◆ **Exercise details**: Everything from the line containing "Task: Open the サイズ filter dropdown" to the close of the records below should be output exactly, line by line, with no other lines given.

◆ **Data extracts**:
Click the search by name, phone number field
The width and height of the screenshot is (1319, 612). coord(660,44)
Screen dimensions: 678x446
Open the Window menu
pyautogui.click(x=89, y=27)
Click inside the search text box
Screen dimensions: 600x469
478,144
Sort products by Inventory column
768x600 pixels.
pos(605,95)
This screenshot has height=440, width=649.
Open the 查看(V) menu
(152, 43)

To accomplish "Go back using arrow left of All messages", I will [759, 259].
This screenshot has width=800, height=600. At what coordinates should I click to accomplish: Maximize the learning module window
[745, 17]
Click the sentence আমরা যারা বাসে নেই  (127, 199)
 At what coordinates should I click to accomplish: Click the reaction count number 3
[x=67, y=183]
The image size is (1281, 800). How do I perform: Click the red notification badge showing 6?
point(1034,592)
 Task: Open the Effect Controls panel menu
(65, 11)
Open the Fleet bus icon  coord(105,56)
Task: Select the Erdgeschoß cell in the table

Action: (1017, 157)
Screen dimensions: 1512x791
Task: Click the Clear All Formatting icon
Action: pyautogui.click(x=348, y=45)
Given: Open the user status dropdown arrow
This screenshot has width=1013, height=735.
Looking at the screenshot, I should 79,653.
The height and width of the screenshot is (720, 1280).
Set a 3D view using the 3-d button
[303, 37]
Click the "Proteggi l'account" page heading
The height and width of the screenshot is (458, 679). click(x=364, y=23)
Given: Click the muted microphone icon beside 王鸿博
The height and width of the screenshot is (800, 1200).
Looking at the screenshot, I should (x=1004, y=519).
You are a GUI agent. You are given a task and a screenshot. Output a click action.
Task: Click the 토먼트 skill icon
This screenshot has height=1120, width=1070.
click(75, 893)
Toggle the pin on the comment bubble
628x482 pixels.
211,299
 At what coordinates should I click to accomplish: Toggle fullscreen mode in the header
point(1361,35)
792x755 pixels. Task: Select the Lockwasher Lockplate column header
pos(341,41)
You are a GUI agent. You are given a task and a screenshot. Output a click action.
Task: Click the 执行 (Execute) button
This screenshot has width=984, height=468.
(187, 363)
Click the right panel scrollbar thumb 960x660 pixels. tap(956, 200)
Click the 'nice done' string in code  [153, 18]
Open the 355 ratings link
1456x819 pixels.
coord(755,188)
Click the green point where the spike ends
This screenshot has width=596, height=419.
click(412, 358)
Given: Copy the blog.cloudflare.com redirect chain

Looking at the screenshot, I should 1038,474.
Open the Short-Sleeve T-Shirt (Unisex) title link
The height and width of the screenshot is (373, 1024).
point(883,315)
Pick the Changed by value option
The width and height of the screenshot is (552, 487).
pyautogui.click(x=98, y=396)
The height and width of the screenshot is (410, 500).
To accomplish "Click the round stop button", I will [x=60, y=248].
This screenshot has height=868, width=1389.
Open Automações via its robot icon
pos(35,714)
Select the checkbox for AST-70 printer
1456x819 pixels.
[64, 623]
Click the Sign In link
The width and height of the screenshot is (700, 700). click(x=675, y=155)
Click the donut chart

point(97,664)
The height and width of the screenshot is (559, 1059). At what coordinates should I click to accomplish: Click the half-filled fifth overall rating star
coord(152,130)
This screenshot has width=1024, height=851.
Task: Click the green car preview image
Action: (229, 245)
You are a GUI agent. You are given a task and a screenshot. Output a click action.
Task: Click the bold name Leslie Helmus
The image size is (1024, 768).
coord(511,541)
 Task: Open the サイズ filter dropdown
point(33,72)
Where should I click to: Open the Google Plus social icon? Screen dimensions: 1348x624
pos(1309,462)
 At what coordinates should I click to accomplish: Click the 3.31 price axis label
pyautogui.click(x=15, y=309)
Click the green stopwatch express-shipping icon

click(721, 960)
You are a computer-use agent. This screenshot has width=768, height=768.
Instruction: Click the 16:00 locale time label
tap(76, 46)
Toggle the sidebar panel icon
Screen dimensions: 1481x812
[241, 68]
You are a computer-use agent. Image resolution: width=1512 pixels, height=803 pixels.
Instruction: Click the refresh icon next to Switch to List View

◆ **Task output**:
 Task: Open the サイズ filter dropdown
point(33,72)
Where should I click to: Open the Google Plus social icon? Screen dimensions: 1348x624
pos(1309,462)
 At what coordinates should I click to accomplish: Click the 3.31 price axis label
pyautogui.click(x=15, y=309)
Click the green stopwatch express-shipping icon

click(721, 960)
You are a computer-use agent. This screenshot has width=768, height=768.
Instruction: Click the 16:00 locale time label
tap(76, 46)
Toggle the sidebar panel icon
Screen dimensions: 1481x812
[241, 68]
You are a computer-use agent. Image resolution: width=1512 pixels, height=803 pixels.
Instruction: Click the refresh icon next to Switch to List View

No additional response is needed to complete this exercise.